TEXTE DU DOCUMENT:
----
L’utilisation de ce tambour semble à la fois officialiser le bon accomplissement de l’acte, informer les villageois et notifier au dieu la donation. Cette information sonore communiquée aux divinités en arrivant dans un temple et/ou après une offrande s’effectue aujourd’hui encore à l’aide de cloches à battant interne dans les temples hindouistes. Le texte ne dit pas s’il s’agissait d’un tambour porté et joué seul par K.V. Travāṅ Vrāhmaṇa ou s’il était installé sur un portant mobile. En regard de l’iconographie et de l’ethnographie, ces deux scénarii sont plausibles.

* Cœdès G. & Dupont P. - BEFEO XXXVII, p.406-34.


La stèle de Kôk Svày Ček

Cette stèle (K. 754)* tardive (1308 EC) est rédigée en pāli. Elle correspond à la période d’émergence du bouddhisme theravāda au Cambodge. Le terme sgar figure dans une liste de donations pour le fonctionnement du culte rendu au Bouddha. Elle fait mention de villages, de rizières, de terrains, de serviteurs affectés à diverses tâches, d’animaux domestiques. On peut également noter au passage deux conques blanches (saṅkha sukla) et une demi-conque en bronze (arddhasaṅkha saṃrit), conques à souffler et/ou à ondoiement. La liste continue par l’énumération d’objets divers pour se terminer par un tambour sgar et un tāla chanda. Nous sommes ici temporellement dans une nouvelle ère. Il n’est aucunement fait référence à des danseuses, des chanteurs ou des instrumentistes. Le chroniqueur chinois Tcheou-Ta-Kouan nous le dit clairement dans son texte de 1296, contemporain de cette stèle : « (Dans les temples bouddhiques)** il n’y a ni cloche, ni tambour, ni cymbales. » Cette assertion est peut-être à interpréter par opposition aux pratiques encore en vigueur à cette époque dans les temples hindouistes où les instruments de musique sont au cœur du rituel. On peut tout à fait supposer que ce sgar servît les besoins de communication externe de la communauté bouddhique, bonzes et laïques. Si l’on se réfère à la prééminence de ce type de tambour aujourd’hui encore dans l’ensemble des pagodes bouddhiques d’Asie du Sud-Est, cette assertion est vraisemblable.
----
EXERCICE PROPOSÉ A: Recopiez telles quelles les lignes de données ci-dessous, de la ligne contenant « Where should I click to: Click » jusqu'à celle contenant « click(x=221, y=1163) », toutes deux incluses. Laissez les images de côté dans votre réponse.

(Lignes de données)
----
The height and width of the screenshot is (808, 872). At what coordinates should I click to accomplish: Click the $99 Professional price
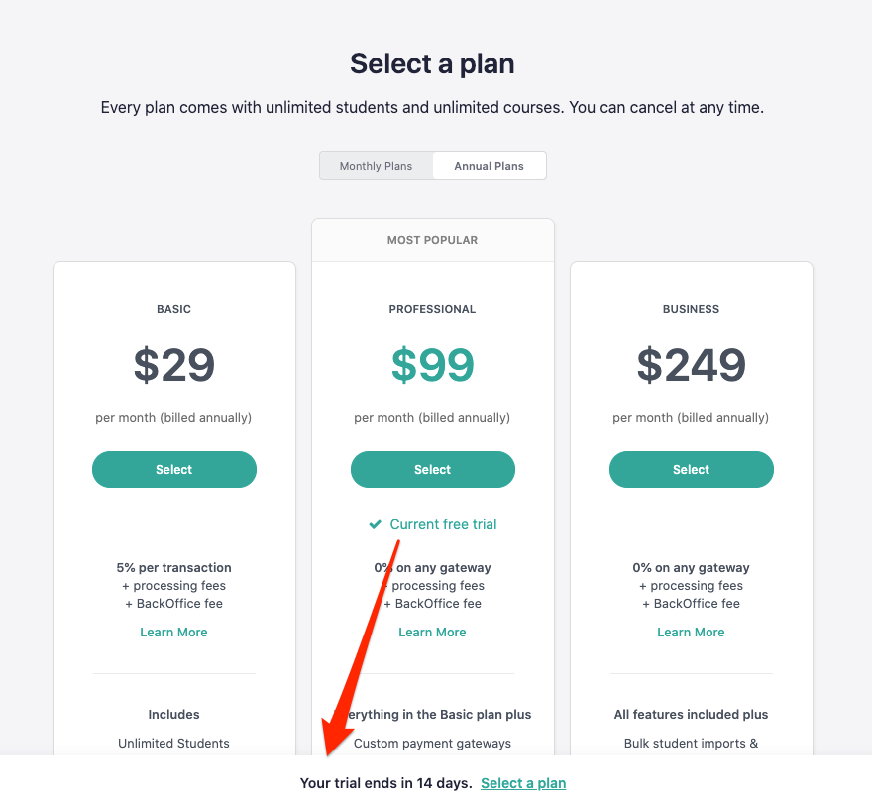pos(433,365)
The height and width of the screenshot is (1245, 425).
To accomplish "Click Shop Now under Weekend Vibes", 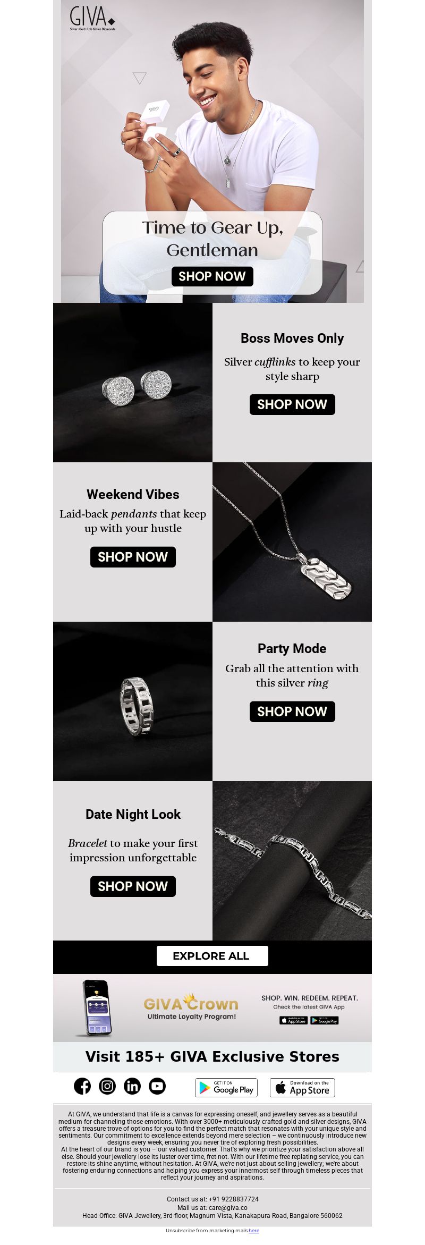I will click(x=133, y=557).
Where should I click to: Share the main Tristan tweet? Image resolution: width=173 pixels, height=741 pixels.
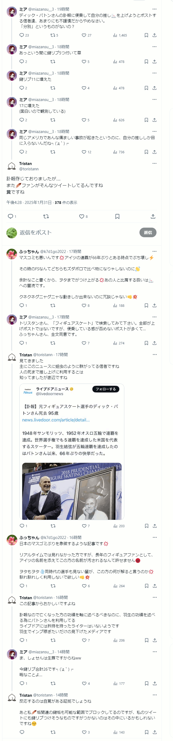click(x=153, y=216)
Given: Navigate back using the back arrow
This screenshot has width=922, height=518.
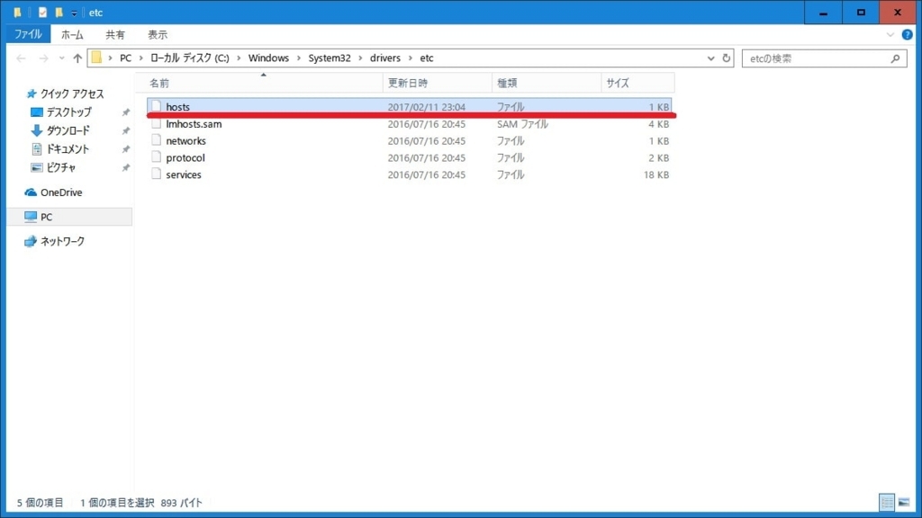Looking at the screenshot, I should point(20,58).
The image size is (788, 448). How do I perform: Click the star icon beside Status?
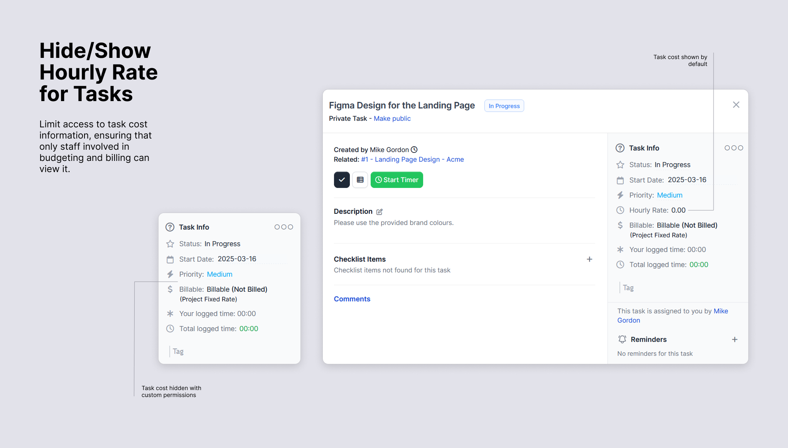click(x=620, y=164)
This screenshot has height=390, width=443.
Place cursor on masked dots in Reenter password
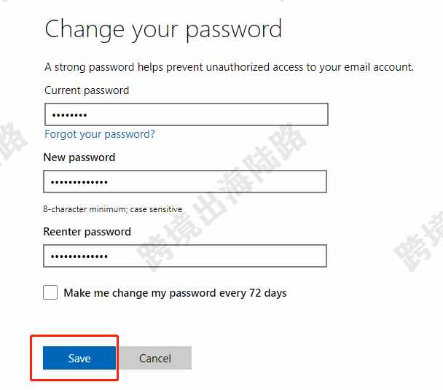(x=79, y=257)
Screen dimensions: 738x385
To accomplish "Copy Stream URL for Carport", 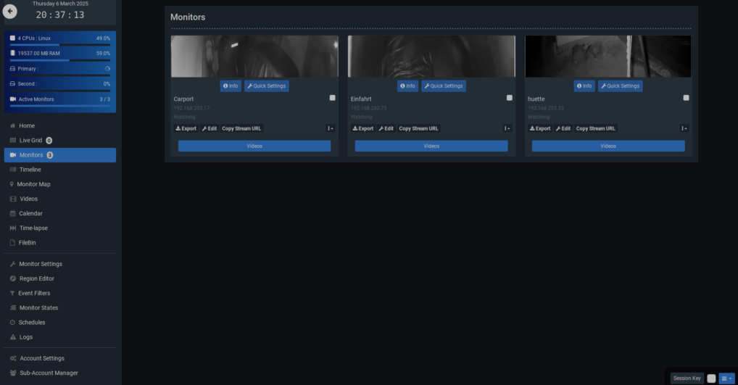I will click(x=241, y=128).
----
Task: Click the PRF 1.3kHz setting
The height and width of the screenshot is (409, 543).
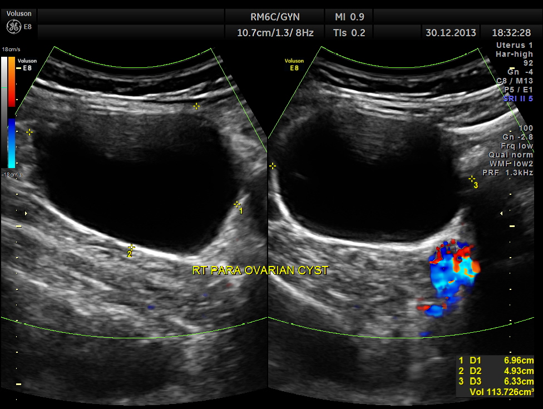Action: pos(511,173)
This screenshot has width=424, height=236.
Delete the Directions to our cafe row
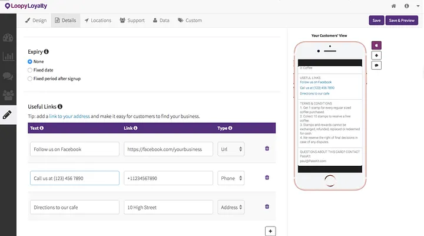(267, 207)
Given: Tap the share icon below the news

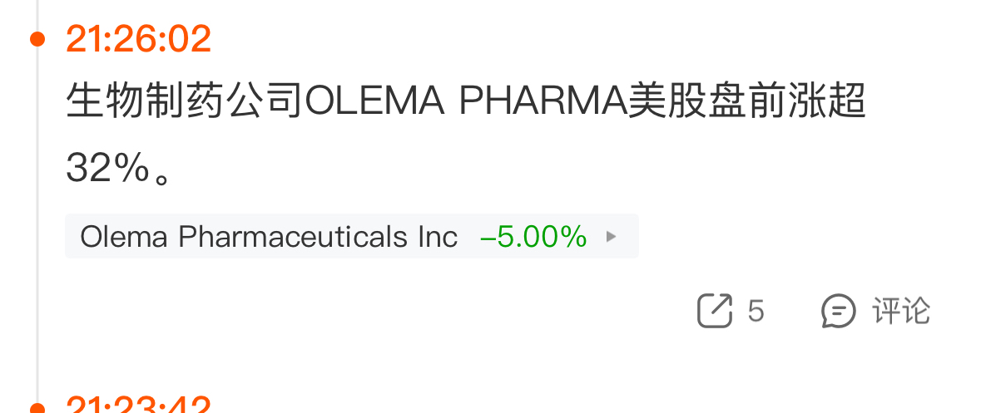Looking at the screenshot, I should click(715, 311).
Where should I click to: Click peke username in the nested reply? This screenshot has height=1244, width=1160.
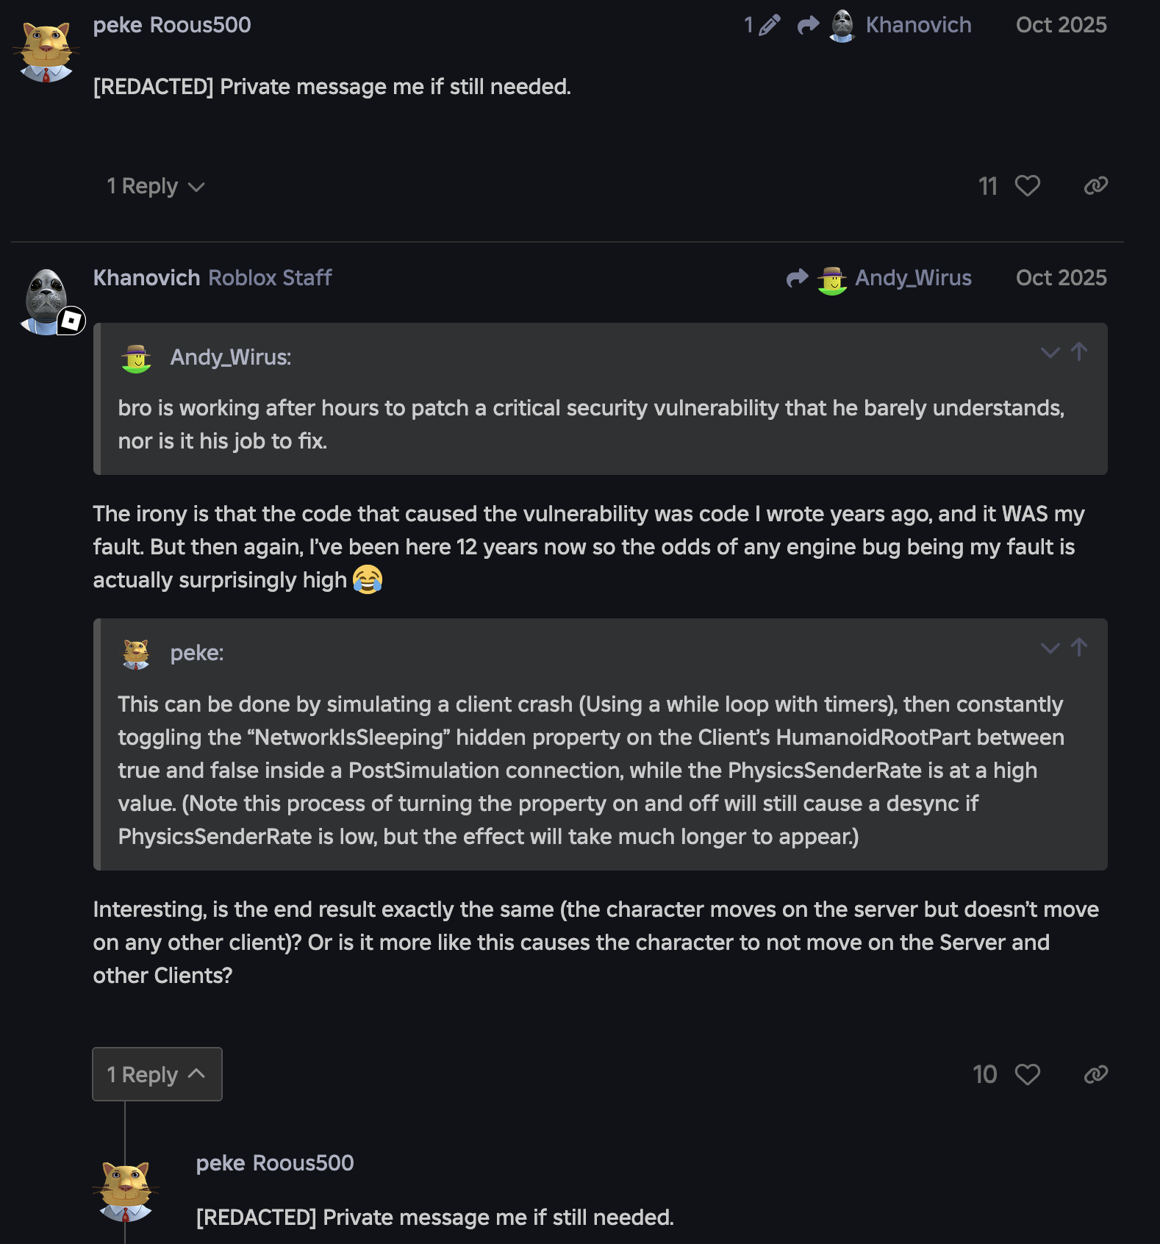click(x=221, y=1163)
----
EXERCICE PROPOSÉ B: Rédigez la suite du texte sur la stèle de Kôk Svày Ček en reprenant juste après sa dernière phrase.

RÉSULTAT ATTENDU A:
Where should I click to: Click peke username in the nested reply? This screenshot has height=1244, width=1160.
click(x=221, y=1163)

RÉSULTAT ATTENDU B:
Quant au terme tāla chanda, il n’est pas traduit par G. Cœdès. tāla est un terme qui définit, selon le dictionnaire sanskrit de Gérard Huet, le « fait de frapper dans ses mains, de battre la mesure » ; il désigne également l’objet sonore « cymbale ». Quant à chanda, il se rapporte, toujours, selon Gérard Huet, à une « hymne védique », un « mètre » ou encore à l’“harmonie rythmique”. Dans le présent, tāla chanda pourrait désigner une paire de crotales destinées à souligner rythmiquement la scansion des hymnes. Les crotales sont l’instrument le plus représenté dans toute l’iconographie musicale khmère, référent rythmique par excellence, et continuent de l’être dans le Cambodge contemporain.

* Cœdès G. - BEFEO XXXVI p.18-22.

** Le texte original nous formellement ceci : « Les Buddhas des tours sont au contraire différents, et tous coulés dans le bronze, il n’y a ni cloche, ni tambour, ni cymbales, ni ex-votos pendants, ni dais. » Il difficile d’affirmer que l’assertion se rapporte à l’intérieur des temples ou aux tours elles-mêmes.


Grande stèle du Phimeanakas

C'est en 1916, au cours du dégagement du soubassement du Phimeanakas ប្រាសាទភិមានអាកាស (le Palais royal du roi Jayavarman VII), qu’Henri Marchal exhume une grande stèle dont l'inscription sanskrite est référencée K. 485. G. Cœdès en donne une traduction révisée de L. Finot en 1942 dans le deuxième volume des Inscriptions du Cambodge.

Il s'agit d'un poème dont l'auteure n'est autre que la reine Indradevī, seconde épouse du roi Jayavarman VII, et sœur cadette de Jayarājadevī, première épouse de Jayavarman VII. Il s'agit, en majeure partie, d'un panégyrique de cette dernière, retraçant sa biographie et rappelant ses bonnes œuvres. Sa composition semble le placer dans les dix dernières années du XIIe siècle.

Parmi les très nombreuses donations faites par le reine Jayarājadevī aux dieux et au peuple, on compte des tambours fait d’or et d’argent doré (vermeil). 

 

LXXXI. Au Tathāgata* de l'Est, elle donna un tambour fait d’or, une bannière au beau manche d'or et d'argent, dont l'étoffe de vives couleurs était en soie de Chine.

 *Mentionné dans l'inscription de Preah Khan et correspondant peut-être à Banteay Kdei.

 

LXXXVII. A Bhadreçvara, elle donna un tambour d'argent doré, et elle érigea le dieu fils de Bhadreçvara, portant le nom de Dundhabhi, comme il convient.

 

LXXXVIII. Au dieu appelé Cāmpeçvara, au Buddha Vimāya* et au Çiva portant le nom de Pṛthvadri, à chacun d'eux elle a consacré un tambour d'argent doré.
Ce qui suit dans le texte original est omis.